Reading passage:
*****

UN Nuclear Chief: “Iran Has Never Been Closer to Achieving a Nuclear Bomb”
by Karen Faulkner, Worthy News Correspondent
(Worthy News) – The director general of the UN’s nuclear agency has reiterated that the brutal Islamic regime of Iran has “never been closer” to developing a nuclear weapon, an achievement that may be just “weeks” away, the Jerusalem Post reports.
The world’s biggest state sponsor of Islamic terrorism, Iran is ruled by an authoritarian hardline Islamic regime which brutalizes its own people and which has repeatedly called for the annihilation of Israel.
Western powers have spent years trying – by way of sticks and carrots, treaties and sanctions, to ensure Iran does not get a nuclear weapon. But the rogue regime has consistently defied all agreements, threats, and pleas, defiantly withholding information about its nuclear program, and rendering it difficult to assess just how far along it has advanced toward an atomic bomb.
In yet another attempt to assess the situation and supervise Tehran’s nuclear operations, Rafael Grossi, head of the UN’s International Atomic Energy Agency (IAEA), traveled to Iran last week. The regime reportedly had agreed to provide the IAEA with information and access to its nuclear sites.
Having met with Mohammad Eslami, director of Iran’s nuclear program, Grossi told reporters after his visit: “Iran has never been closer to achieving a nuclear bomb. It is estimated that it may be a matter of weeks and not months away if [Supreme Leader Ali] Khamenei chooses to go this way.”
In a statement to the Jerusalem Post, Steven Biegalski, the chair of the Nuclear and Radiological Engineering and Medical Physics Program at Georgia Institute of Technology, said Iran has enriched the uranium required for a nuclear bomb to 60% purity – “far beyond” what is needed for an atomic weapon. “It is, of course, a huge concern,” Biegalski said. “They are clearly staging themselves to reach their goal in one or two weeks without having any significant international sanctions against them,” Biegalski noted.

*****

Given entries:

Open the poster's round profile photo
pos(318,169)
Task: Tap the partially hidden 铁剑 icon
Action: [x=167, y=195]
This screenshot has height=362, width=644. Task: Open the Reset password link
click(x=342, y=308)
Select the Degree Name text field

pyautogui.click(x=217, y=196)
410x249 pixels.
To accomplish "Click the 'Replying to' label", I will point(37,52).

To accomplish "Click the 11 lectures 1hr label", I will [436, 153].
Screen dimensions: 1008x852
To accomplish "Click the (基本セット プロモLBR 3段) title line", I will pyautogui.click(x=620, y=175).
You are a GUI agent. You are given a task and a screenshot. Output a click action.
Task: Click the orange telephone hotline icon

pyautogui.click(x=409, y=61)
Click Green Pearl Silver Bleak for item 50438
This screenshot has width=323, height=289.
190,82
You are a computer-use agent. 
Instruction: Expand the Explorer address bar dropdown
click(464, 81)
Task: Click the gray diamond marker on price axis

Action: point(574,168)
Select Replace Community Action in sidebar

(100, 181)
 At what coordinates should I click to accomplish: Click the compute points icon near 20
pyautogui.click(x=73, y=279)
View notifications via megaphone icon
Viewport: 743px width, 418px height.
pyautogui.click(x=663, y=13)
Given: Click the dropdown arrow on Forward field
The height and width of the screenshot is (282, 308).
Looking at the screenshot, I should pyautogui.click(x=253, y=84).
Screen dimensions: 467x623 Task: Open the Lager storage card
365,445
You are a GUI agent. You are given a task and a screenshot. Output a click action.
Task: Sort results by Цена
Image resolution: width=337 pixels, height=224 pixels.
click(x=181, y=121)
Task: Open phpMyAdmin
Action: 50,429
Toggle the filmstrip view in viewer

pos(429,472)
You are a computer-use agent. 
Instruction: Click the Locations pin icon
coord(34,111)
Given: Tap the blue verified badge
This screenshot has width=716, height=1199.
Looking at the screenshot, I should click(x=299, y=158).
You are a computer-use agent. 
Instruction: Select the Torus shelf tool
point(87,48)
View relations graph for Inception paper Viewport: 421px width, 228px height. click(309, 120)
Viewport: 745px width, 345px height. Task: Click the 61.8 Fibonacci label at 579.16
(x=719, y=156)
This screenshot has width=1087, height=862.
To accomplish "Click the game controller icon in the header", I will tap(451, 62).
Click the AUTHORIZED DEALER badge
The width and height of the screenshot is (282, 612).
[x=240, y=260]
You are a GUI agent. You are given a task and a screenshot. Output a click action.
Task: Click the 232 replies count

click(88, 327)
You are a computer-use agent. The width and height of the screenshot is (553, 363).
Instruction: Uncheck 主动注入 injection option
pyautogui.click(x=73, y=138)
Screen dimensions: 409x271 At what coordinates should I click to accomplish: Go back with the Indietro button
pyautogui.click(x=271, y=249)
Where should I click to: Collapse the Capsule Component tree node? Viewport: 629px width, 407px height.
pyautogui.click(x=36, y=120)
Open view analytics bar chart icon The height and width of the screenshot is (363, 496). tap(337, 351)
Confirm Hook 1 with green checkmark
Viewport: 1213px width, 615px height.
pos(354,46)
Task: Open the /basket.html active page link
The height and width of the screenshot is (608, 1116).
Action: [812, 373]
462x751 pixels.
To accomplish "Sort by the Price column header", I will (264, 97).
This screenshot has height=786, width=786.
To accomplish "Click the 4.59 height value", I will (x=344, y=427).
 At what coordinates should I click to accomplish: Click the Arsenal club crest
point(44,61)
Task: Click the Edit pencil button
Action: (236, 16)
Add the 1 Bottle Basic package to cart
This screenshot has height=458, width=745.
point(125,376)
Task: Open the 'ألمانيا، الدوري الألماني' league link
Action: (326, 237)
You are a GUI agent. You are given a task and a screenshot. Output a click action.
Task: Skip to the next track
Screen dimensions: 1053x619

*****

Aim of the task:
From the article on Iran's nuclear program, copy word for word the passage that begins with "The world’s biggest" and ends with "an atomic bomb.".

Response to this task:
The world’s biggest state sponsor of Islamic terrorism, Iran is ruled by an authoritarian hardline Islamic regime which brutalizes its own people and which has repeatedly called for the annihilation of Israel.
Western powers have spent years trying – by way of sticks and carrots, treaties and sanctions, to ensure Iran does not get a nuclear weapon. But the rogue regime has consistently defied all agreements, threats, and pleas, defiantly withholding information about its nuclear program, and rendering it difficult to assess just how far along it has advanced toward an atomic bomb.